## [Given exercise]
Could you copy out verbatim everything from the line containing "Where should I click to: Open" down to the last of the items, with both ends included?

+++ Records supplied

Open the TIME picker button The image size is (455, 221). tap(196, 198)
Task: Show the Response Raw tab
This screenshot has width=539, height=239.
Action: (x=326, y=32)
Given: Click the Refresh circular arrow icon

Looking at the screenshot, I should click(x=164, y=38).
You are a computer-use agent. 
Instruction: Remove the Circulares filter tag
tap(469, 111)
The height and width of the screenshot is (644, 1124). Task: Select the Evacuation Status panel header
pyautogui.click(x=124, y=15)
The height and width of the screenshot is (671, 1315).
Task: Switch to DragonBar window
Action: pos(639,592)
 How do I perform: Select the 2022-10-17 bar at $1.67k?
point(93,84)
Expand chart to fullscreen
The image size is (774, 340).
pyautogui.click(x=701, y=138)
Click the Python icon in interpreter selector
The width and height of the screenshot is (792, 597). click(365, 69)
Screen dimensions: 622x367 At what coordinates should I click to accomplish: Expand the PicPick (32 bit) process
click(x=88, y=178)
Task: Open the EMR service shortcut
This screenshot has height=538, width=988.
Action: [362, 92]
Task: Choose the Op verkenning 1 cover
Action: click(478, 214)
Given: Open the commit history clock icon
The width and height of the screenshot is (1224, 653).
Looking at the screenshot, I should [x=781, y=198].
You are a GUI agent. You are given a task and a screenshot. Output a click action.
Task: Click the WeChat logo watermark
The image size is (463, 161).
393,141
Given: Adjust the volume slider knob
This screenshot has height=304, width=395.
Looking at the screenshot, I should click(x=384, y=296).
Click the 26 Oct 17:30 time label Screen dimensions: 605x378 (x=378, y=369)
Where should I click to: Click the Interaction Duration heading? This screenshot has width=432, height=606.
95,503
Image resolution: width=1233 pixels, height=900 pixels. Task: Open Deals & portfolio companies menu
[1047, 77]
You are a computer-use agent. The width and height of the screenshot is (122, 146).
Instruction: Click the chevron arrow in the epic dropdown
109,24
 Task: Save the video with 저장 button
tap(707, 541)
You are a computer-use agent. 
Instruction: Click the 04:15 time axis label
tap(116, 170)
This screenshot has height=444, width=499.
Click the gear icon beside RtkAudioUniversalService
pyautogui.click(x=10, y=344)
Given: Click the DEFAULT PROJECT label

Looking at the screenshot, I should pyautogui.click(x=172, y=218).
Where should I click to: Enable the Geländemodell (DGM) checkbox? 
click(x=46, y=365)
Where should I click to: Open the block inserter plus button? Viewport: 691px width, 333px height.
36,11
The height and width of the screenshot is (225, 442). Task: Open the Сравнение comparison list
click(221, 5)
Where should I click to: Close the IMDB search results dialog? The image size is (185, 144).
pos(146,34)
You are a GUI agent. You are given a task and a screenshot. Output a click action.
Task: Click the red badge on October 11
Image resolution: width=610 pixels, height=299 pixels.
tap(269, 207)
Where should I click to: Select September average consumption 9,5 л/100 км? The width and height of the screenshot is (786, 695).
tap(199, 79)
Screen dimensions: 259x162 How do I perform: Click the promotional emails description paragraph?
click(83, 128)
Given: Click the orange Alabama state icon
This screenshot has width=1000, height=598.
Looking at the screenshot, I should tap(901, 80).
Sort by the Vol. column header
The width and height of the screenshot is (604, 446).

++++++

## [Solution below]
Where should I click to: Open the block inserter plus button? Viewport: 691px width, 333px height.
36,11
The height and width of the screenshot is (225, 442). Task: Open the Сравнение comparison list
click(221, 5)
Where should I click to: Close the IMDB search results dialog? The image size is (185, 144).
pos(146,34)
You are a GUI agent. You are given a task and a screenshot. Output a click action.
Task: Click the red badge on October 11
Image resolution: width=610 pixels, height=299 pixels.
tap(269, 207)
Where should I click to: Select September average consumption 9,5 л/100 км? The width and height of the screenshot is (786, 695).
tap(199, 79)
Screen dimensions: 259x162 How do I perform: Click the promotional emails description paragraph?
click(83, 128)
Given: Click the orange Alabama state icon
This screenshot has width=1000, height=598.
Looking at the screenshot, I should tap(901, 80).
Sort by the Vol. column header
The width and height of the screenshot is (604, 446).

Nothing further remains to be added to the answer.